Score function calculates accuracy of the model using the data. Let's calculate the accuracy of our model on the training set:

In []: 
tree_model.score(X_train, y_train) 
Out[]: 
1.0 

Wow, looks like our model is 100% accurate. Isn't it a great result? Let's not hurry and check our model on held-out data. Evaluation on the test set is the golden standard of success in machine learning:

In []: 
tree_model.score(X_test, y_test) 
Out[]: 
0.87666666666666671 

Worse now. What's just happened? Here, the first time we were faced with the problem of overfitting, when the model is trying to fit itself to every quirk in the data. Our model adjusted itself to the training data so much, that on the previously unseen data, it lacks the ability to generalize. As any real-world data contains noise and signal, we want our models to fit to the signal and to ignore the noise component. Overfitting is the most common problem in machine learning. It's common when datasets are too small, or models are too flexible. The opposite situation is called underfitting—when the model is not able to fit the complex data well enough:

Figure 2.6: Underfitting (right column) versus good fit (central column) versus overfitting (right column). Top row shows classification problem, bottom row shows regression problem.

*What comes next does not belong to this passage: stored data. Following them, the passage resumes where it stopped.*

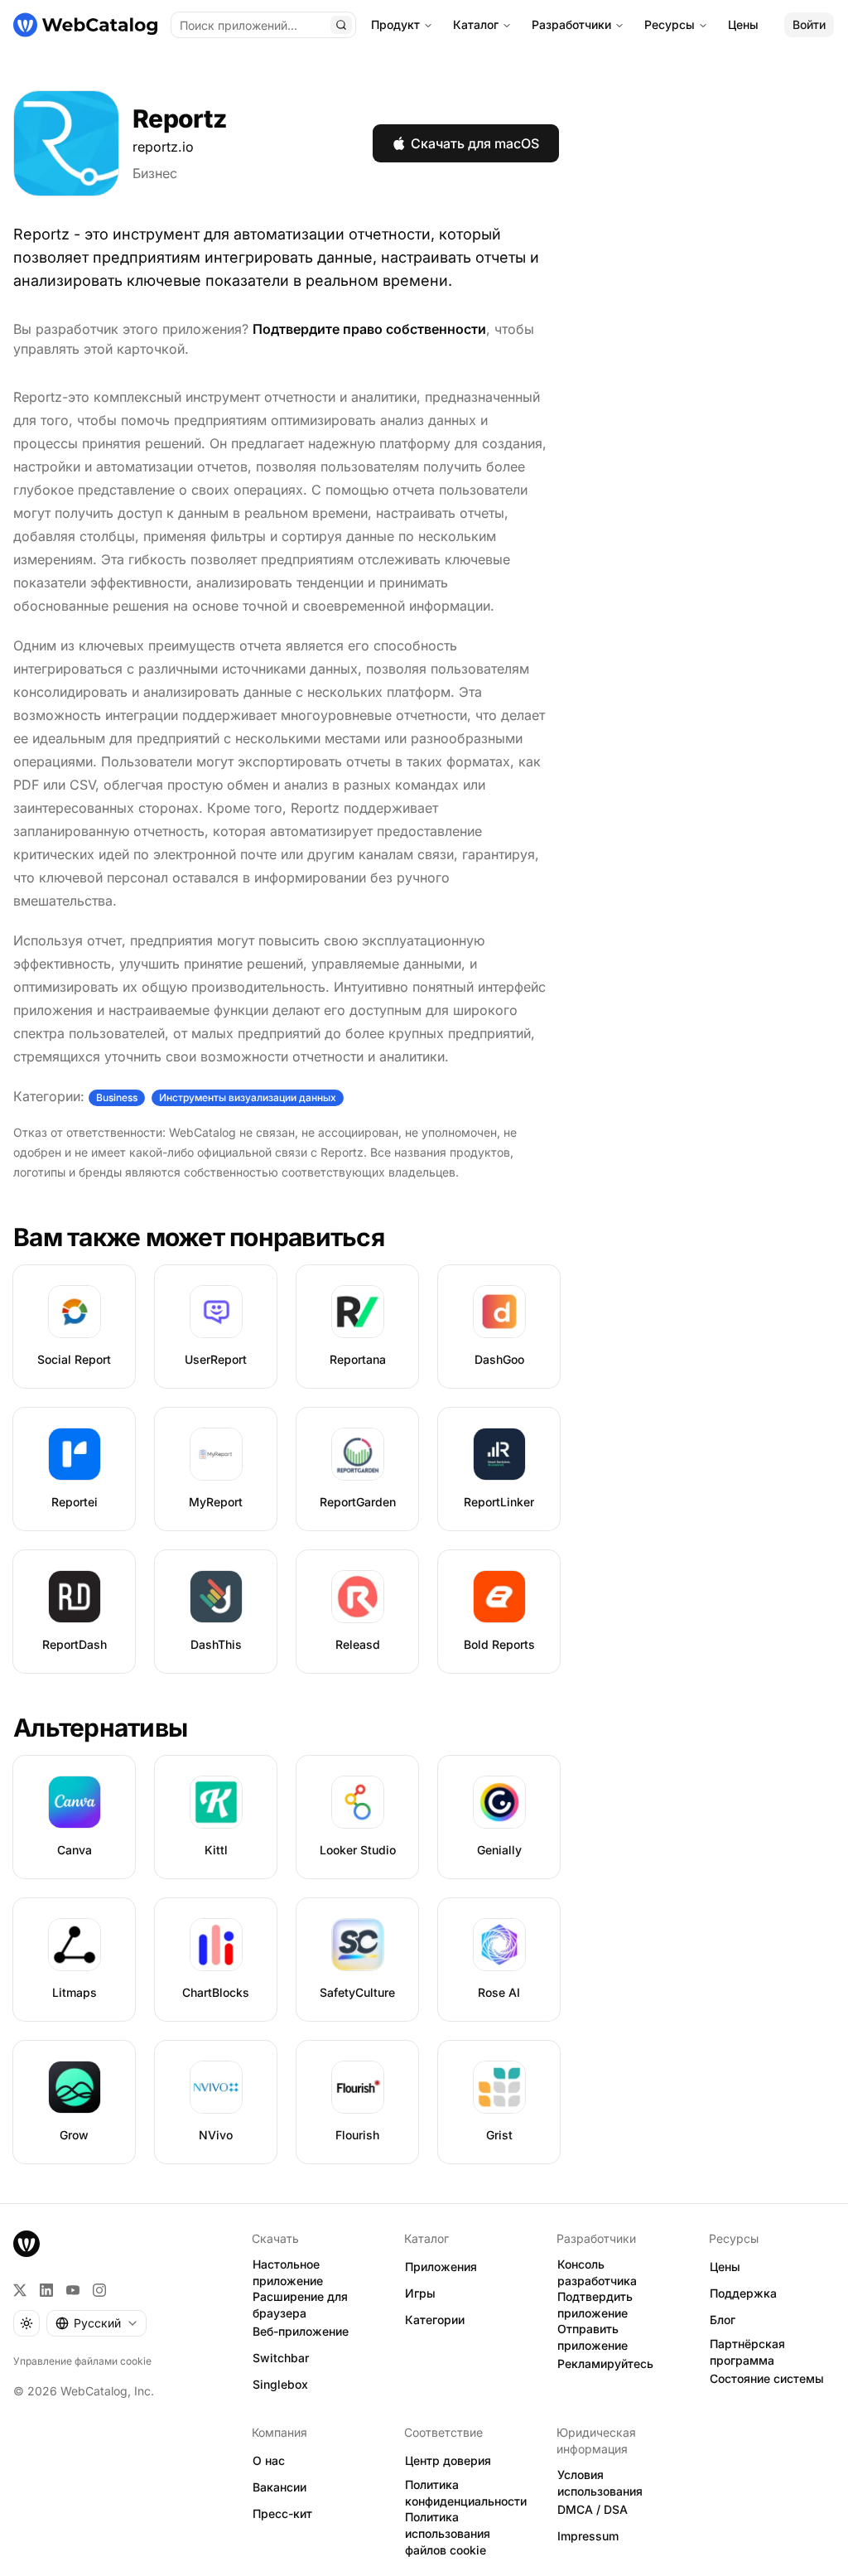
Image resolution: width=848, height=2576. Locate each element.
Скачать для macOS (475, 143)
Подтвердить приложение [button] (595, 2305)
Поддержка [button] (743, 2293)
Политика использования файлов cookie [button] (447, 2533)
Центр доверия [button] (448, 2460)
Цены (743, 24)
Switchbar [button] (281, 2358)
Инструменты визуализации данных (247, 1097)
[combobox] (96, 2323)
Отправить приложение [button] (592, 2337)
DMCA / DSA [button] (592, 2509)
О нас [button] (269, 2460)
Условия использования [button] (600, 2483)
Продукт (395, 24)
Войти (809, 24)
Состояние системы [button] (767, 2378)
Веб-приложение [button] (301, 2331)
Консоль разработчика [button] (597, 2272)
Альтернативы (100, 1727)
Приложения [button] (441, 2266)
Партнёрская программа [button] (747, 2352)
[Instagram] (99, 2290)
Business (116, 1097)
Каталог (476, 24)
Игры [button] (420, 2293)
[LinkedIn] (46, 2290)
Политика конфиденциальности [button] (466, 2493)
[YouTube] (73, 2290)
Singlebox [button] (280, 2384)
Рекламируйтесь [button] (605, 2363)
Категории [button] (435, 2320)
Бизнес (154, 173)
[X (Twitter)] (19, 2290)
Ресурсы (669, 24)
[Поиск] (341, 25)
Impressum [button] (588, 2536)
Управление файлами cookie (82, 2361)
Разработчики (571, 24)
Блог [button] (722, 2320)
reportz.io (163, 146)
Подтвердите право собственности (369, 329)
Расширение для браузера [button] (300, 2305)
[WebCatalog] (26, 2243)
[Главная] (85, 25)
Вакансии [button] (279, 2487)
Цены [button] (725, 2266)
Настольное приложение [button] (288, 2272)
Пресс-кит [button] (282, 2513)
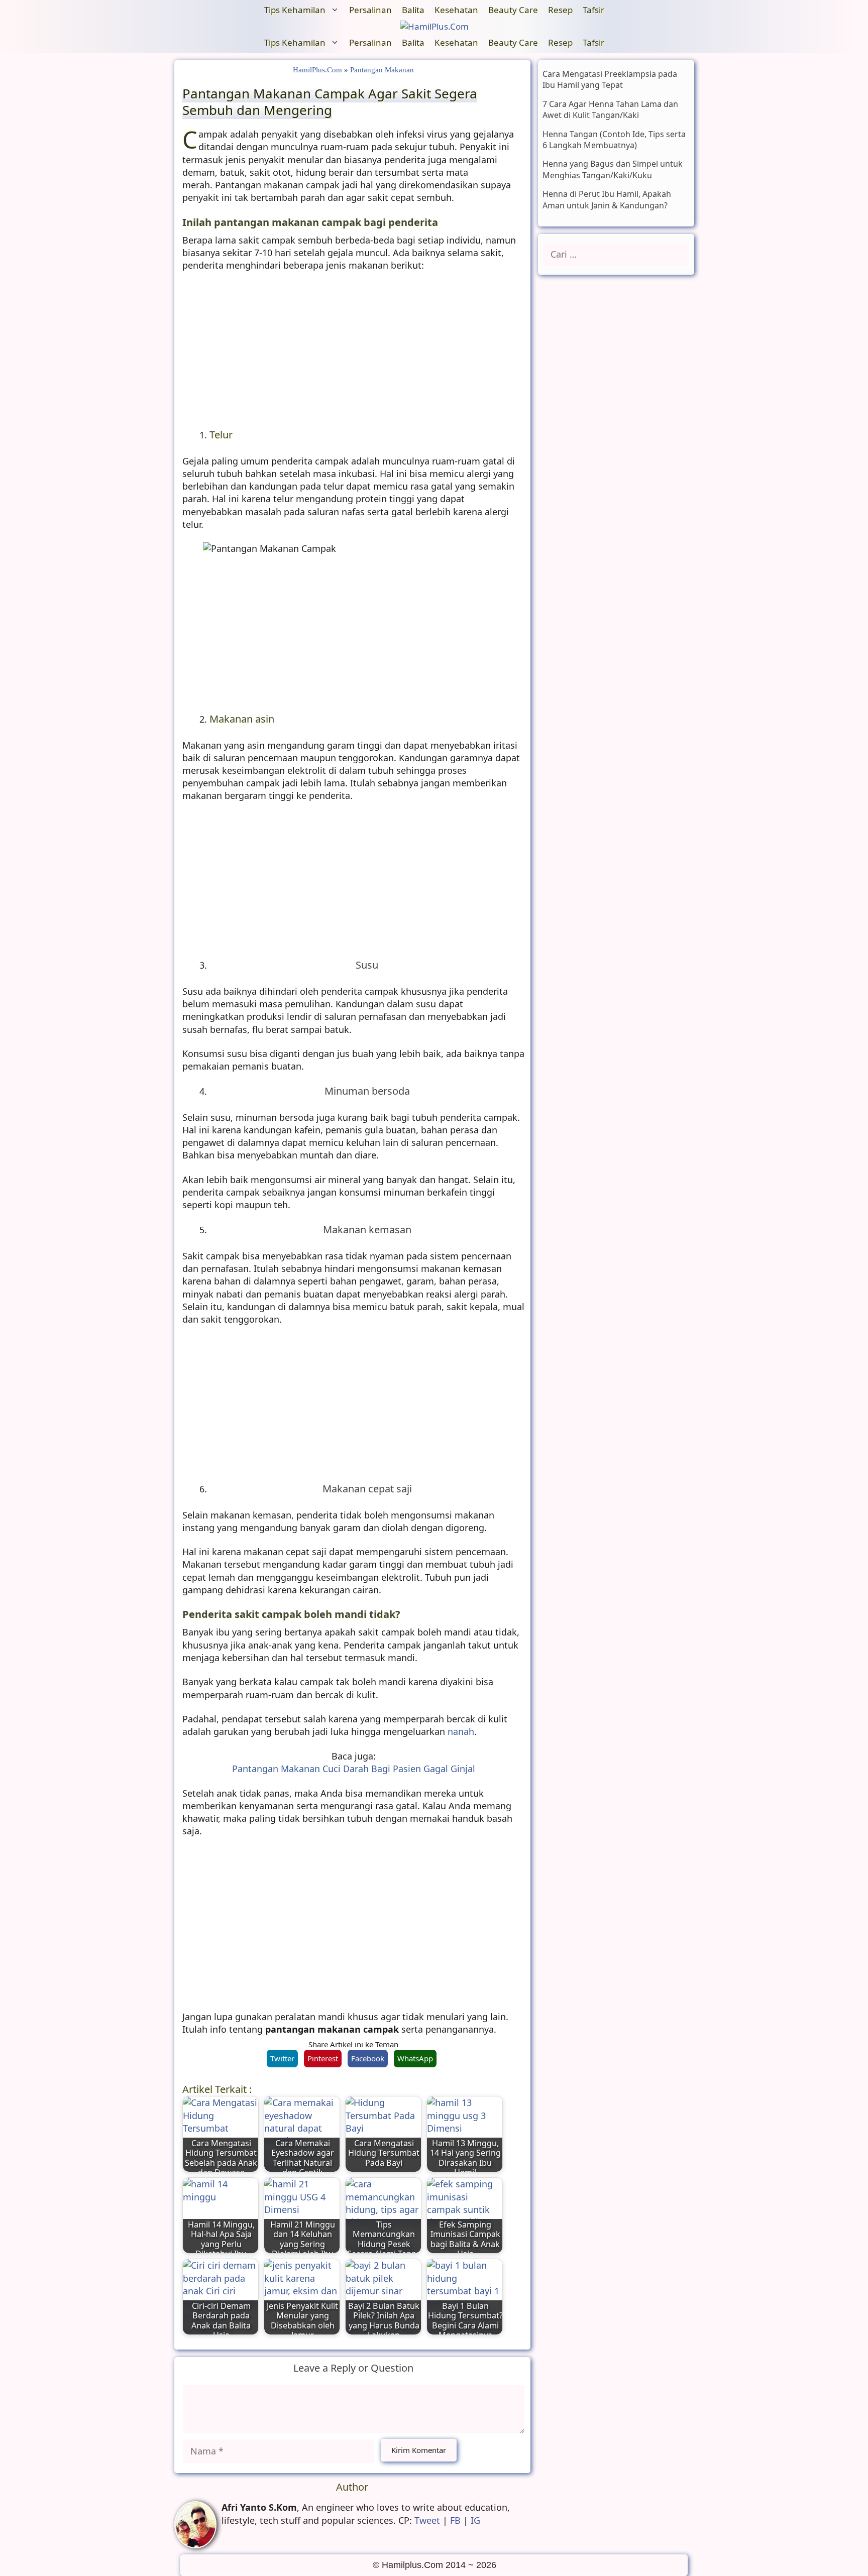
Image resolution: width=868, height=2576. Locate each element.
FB (455, 2520)
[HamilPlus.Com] (434, 27)
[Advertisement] (353, 354)
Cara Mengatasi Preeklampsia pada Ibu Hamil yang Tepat (609, 79)
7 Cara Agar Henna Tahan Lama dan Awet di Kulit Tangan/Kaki (610, 109)
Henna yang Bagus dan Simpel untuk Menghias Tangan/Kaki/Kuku (612, 170)
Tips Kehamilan (294, 10)
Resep (560, 10)
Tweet (427, 2520)
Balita (413, 10)
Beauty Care (513, 10)
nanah (461, 1731)
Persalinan (370, 10)
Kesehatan (456, 10)
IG (475, 2520)
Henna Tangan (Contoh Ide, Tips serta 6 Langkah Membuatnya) (614, 140)
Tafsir (593, 10)
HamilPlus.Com (317, 70)
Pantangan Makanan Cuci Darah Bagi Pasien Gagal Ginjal (353, 1769)
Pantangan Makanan (382, 70)
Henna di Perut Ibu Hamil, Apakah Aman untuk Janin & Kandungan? (606, 199)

An overfitting problem is familiar to anyone who looked at some item at the online store, and then was presented with targeted advertisement of the same item everywhere on the internet. This item most likely is not relevant anymore, but the machine learning algorithm already overfitted to the limited dataset, and now you have trinket rabbits (or whatever you've looked at on the e-store) on every page you open.

In any case, we must fight overfitting somehow. So, what can we do? The simplest solution is to make the model simpler and less flexible (or, speaking machine learning, to reduce model capacity).